Bernard Canta, refoulé au Canada, je peux comprendre puisque la raison est écrite dans leurs textes de lois.
Que Barcelone en fasse autant me révolte particulièrement.
Mais qu’en plus l’on me dise « c’est bien fait », je suis révoltée.

..

Parce que..

Comment peut-on dire que c’est bien fait, s’il est interdit de scène à Barcelone ? Il l’a payé, son acte. Il va vivre avec la mort de Marie Trintignan, chaque jour, chaque minute. Avoir une mort sociale et professionnelle, alors
qu’il a déjà été jugé et qu’il a fait de la prison, je ne comprends pas. Nous n’avons ni à juger ni à faire notre propre justice. Je me souviens, quand c’est arrivé ; soudain, plus personne
n’aimait Noir Désir. Soudain, tout s’est passé comme si plus personne n’osait dire « j’aime sa musique, ce qu’il fait, mais je réprouve son acte ». Et voilà que ça recommence.. Oui c’est triste,
affreux. Oui sa famille vit dans la haine de cet acte, et on peut le comprendre, même si là encore cela me rend bien triste. Mais qui sommes-nous pour interdire à cet homme, de se produire sur
scène ? Si cela vous dérange, ne payez pas votre place.. Doit-il donc mourir pour que les gens soient enfin tranquilles ?

 

Le père de Marie Trintignan a quitté un festival récemment, sachant que Bertrand Cantat y serait. Il n’a pas fait de scandale en demandant à ce que l’autre parte, non, il est parti. Il l’a dit
certes haut et fort, mais c’était lui le gêné, lui qui est parti. Je trouve sa douleur digne, entendable, terrible. Il était papa. Mais nous, qui sommes-nous ?

 

Et là, on me parle « violence conjugale ». Un homme qui bat sa femme, montré du doigt.

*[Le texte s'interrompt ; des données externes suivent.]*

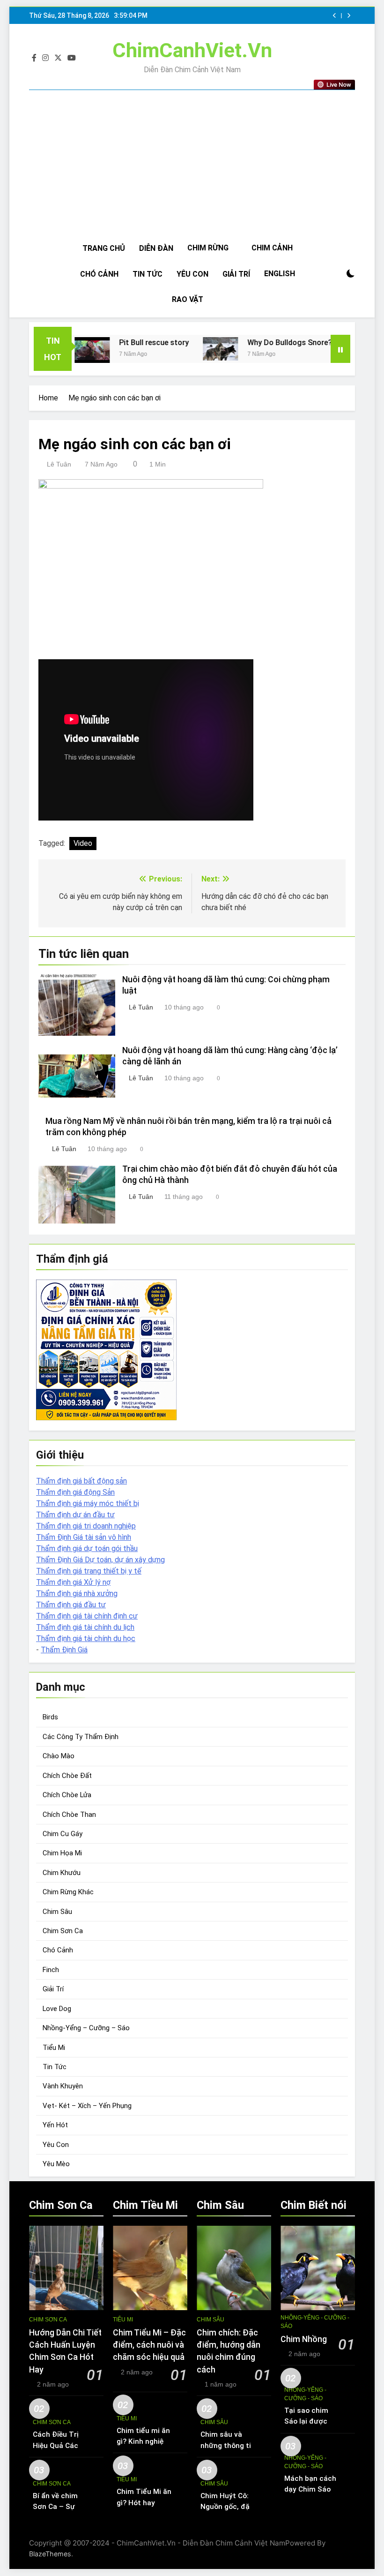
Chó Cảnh (99, 274)
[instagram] (45, 58)
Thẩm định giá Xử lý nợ (73, 1582)
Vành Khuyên (63, 2086)
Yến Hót (55, 2125)
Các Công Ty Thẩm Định (80, 1736)
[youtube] (72, 58)
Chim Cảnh (272, 247)
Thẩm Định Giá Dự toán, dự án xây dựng (100, 1559)
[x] (58, 58)
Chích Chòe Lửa (67, 1795)
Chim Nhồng (304, 2339)
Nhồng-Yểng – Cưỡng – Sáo (86, 2028)
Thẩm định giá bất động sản (81, 1480)
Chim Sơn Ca (63, 1931)
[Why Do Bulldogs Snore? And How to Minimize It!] (186, 349)
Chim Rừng (208, 247)
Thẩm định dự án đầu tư (75, 1514)
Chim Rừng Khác (68, 1892)
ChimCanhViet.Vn (192, 50)
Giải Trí (236, 274)
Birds (50, 1717)
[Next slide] (348, 16)
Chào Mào (58, 1756)
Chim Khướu (62, 1872)
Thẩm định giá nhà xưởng (77, 1593)
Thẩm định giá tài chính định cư (87, 1616)
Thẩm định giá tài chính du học (85, 1638)
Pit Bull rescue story (120, 342)
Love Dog (57, 2008)
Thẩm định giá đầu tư (71, 1604)
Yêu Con (192, 274)
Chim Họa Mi (62, 1853)
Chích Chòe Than (69, 1814)
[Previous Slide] (334, 16)
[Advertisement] (192, 165)
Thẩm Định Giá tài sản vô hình (83, 1537)
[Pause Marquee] (340, 349)
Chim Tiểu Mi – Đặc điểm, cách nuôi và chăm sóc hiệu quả (149, 2345)
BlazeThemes (50, 2554)
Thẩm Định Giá (64, 1649)
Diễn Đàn (156, 248)
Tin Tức (147, 274)
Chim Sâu (57, 1911)
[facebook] (34, 58)
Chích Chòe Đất (67, 1775)
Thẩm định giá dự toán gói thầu (87, 1548)
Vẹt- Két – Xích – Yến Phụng (87, 2105)
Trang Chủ (103, 248)
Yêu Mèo (56, 2164)
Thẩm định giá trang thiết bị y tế (88, 1571)
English (279, 273)
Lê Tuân (59, 464)
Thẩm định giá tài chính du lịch (85, 1627)
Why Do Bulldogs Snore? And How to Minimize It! (298, 342)
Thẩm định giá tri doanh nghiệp (86, 1525)
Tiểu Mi (54, 2047)
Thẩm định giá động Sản (75, 1492)
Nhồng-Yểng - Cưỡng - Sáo (315, 2321)
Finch (51, 1970)
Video (83, 843)
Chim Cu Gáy (62, 1834)
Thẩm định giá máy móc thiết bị (87, 1503)
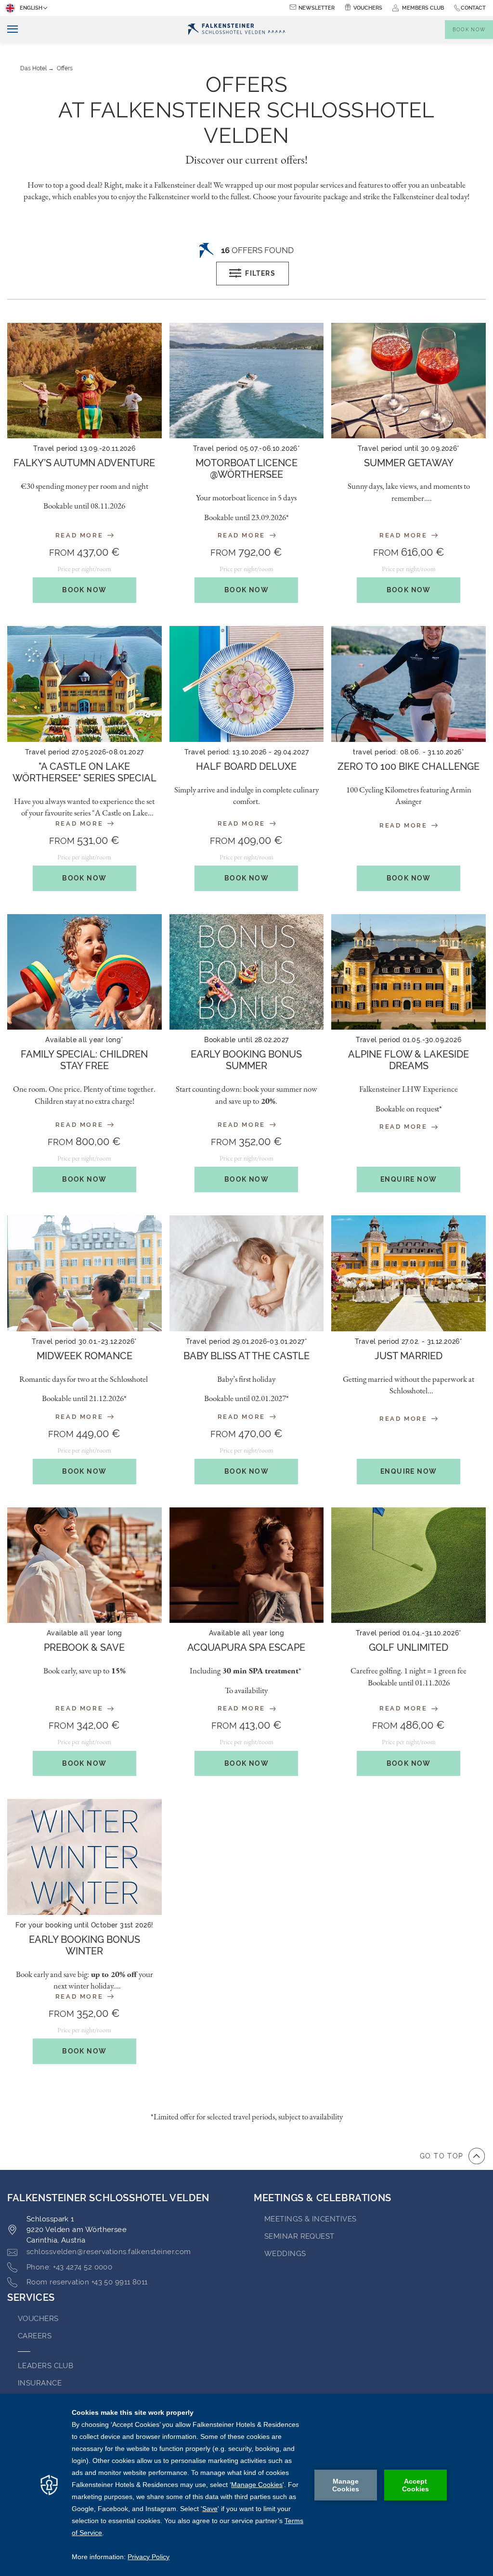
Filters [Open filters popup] (260, 273)
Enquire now (408, 1179)
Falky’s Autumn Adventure (84, 463)
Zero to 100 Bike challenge (408, 766)
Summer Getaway (409, 463)
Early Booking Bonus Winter (84, 1945)
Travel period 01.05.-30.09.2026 (408, 1040)
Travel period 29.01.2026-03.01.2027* (246, 1341)
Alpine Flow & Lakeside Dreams (408, 1059)
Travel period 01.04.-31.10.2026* (408, 1633)
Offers (65, 68)
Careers (35, 2336)
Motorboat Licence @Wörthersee (246, 468)
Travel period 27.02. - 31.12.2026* (408, 1341)
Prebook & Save (84, 1647)
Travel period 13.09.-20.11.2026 (84, 448)
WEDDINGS (285, 2253)
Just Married (408, 1356)
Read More (80, 535)
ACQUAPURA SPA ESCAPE (246, 1647)
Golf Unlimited (408, 1647)
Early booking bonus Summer (246, 1059)
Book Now (84, 590)
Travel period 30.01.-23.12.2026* (84, 1341)
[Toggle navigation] (9, 30)
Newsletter (316, 8)
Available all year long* (84, 1040)
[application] (246, 2485)
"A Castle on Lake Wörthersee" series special (84, 772)
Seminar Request (299, 2236)
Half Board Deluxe (246, 766)
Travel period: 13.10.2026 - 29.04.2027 (246, 752)
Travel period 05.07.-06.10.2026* (246, 448)
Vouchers (367, 8)
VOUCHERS (38, 2318)
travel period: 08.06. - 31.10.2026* (408, 752)
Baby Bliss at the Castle (246, 1356)
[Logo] (237, 29)
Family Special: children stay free (84, 1059)
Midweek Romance (84, 1356)
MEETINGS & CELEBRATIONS (322, 2198)
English (31, 8)
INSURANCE (40, 2383)
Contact (473, 8)
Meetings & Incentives (310, 2219)
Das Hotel (33, 68)
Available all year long (84, 1633)
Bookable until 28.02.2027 (246, 1040)
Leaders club (45, 2365)
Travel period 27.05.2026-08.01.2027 (84, 752)
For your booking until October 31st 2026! (84, 1925)
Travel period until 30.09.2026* (409, 448)
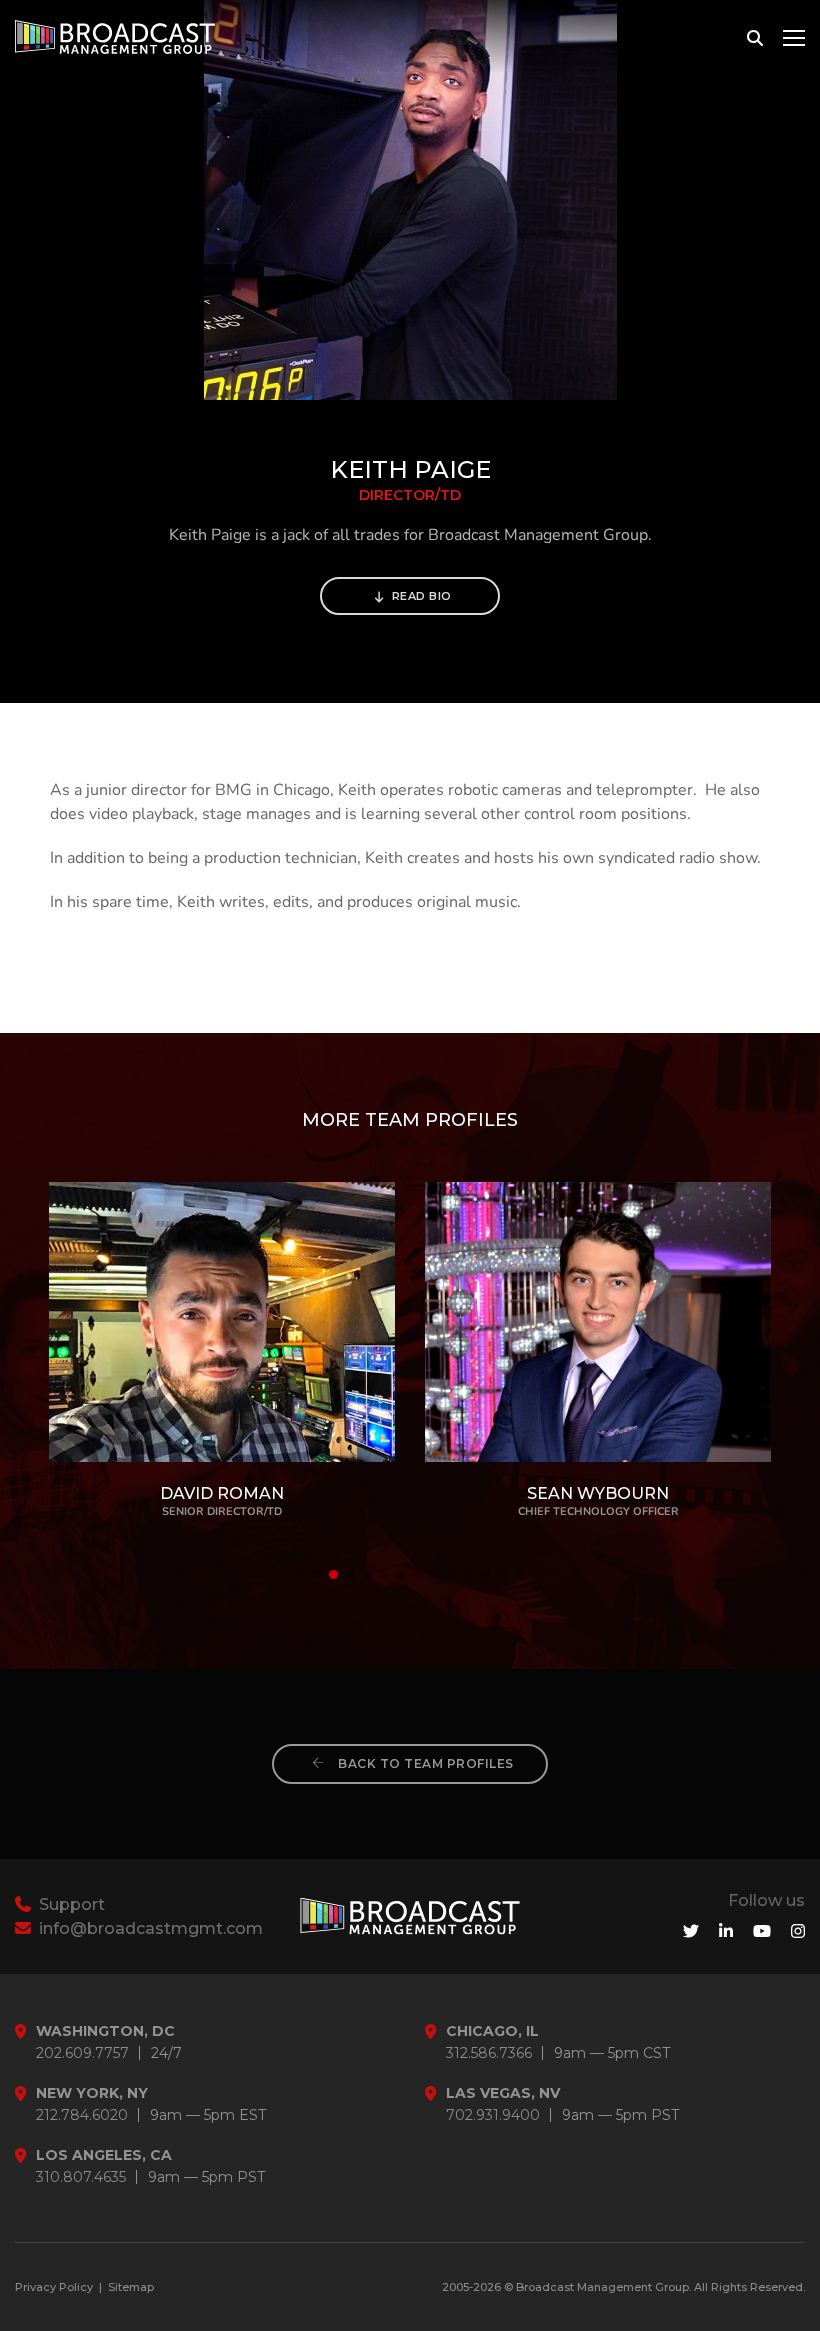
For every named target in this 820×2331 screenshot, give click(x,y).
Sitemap (131, 2287)
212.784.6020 (82, 2115)
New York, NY (92, 2093)
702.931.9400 (493, 2115)
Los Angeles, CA (104, 2155)
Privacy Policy (54, 2287)
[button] (299, 1574)
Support (70, 1904)
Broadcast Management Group (602, 2287)
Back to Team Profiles (424, 1763)
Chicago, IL (492, 2031)
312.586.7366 (489, 2053)
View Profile (222, 1319)
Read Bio (420, 596)
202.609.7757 (82, 2053)
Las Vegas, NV (503, 2093)
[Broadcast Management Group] (115, 37)
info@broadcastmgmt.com (149, 1928)
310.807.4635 (81, 2177)
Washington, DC (105, 2031)
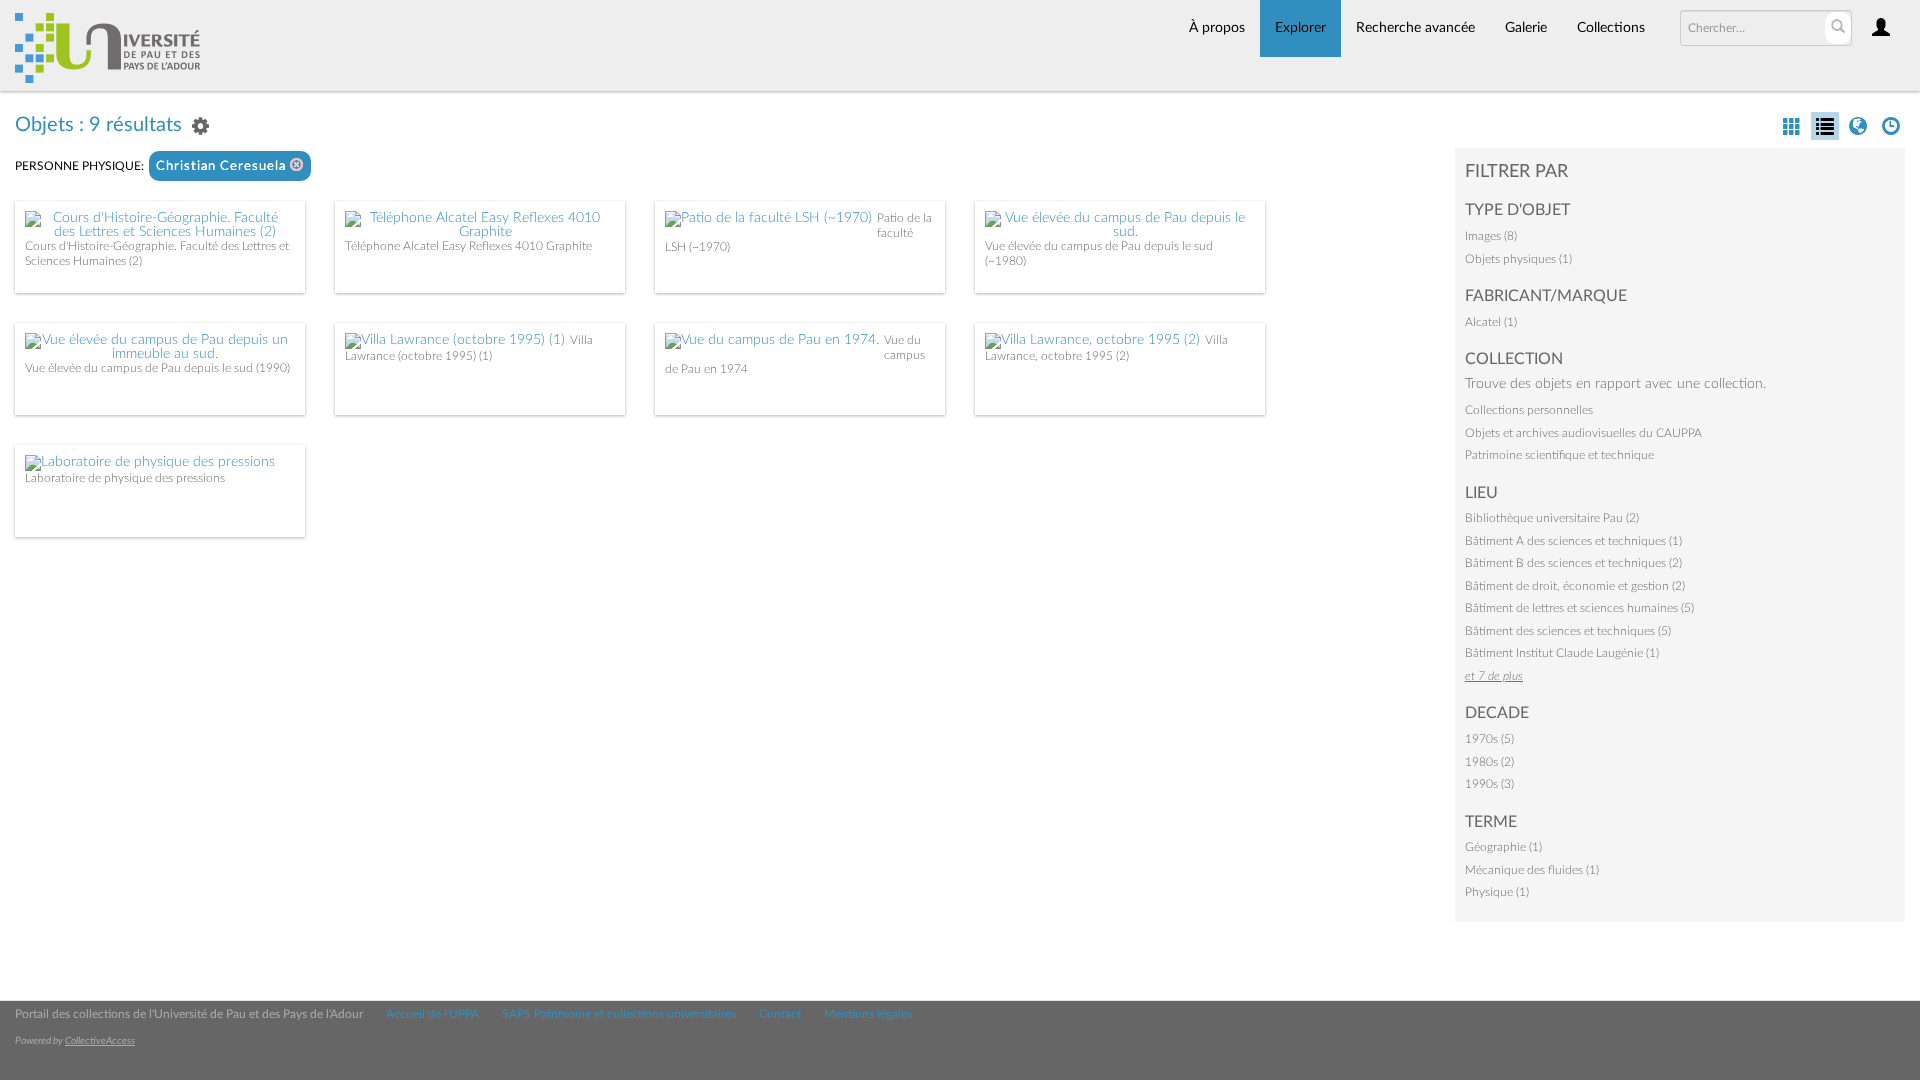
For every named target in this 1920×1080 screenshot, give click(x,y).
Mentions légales (868, 1014)
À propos (1217, 28)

Humm. Un homme et une femme sous alcool et sous drogue, qui se disputent, et ça tourne mal, par pur accident.
J’imagine la situation renversée et je me dis, et si Marie avait tué Bertrand, aurions-nous alors parlé de violence conjugale ? Aurions-nous exprimé la même horreur sur cette tragédie ?

 

Alors je bouillonne. Cette hypocrisie, cette volonté de maîtriser la vie des autres, de pouvoir dire « je m’insurge contre le fait que cet homme soit en liberté/en vie, il est anormal qu’il voit
ses enfants alors que ceux de Marie Trintignan ne voient plus leur mère ».. Mais enfin qui sommes-nous donc ?

 

Je me félicite d’être dans une société où l’on ne peut pas jeter de pierres jusqu’à ce que mort s’en suive. Je m’étrangle juste sur le fait que ce soit détourné par des mots, des abus de pouvoir,
des méchancetés (« c’est bien fait s’il peut pas jouer à Barcelone »). On fait notre justice. On se positionne en vérifiant qu’on nous voit bien.
On se réjouie de ses problèmes, de ses malheurs. De sa mort sociale.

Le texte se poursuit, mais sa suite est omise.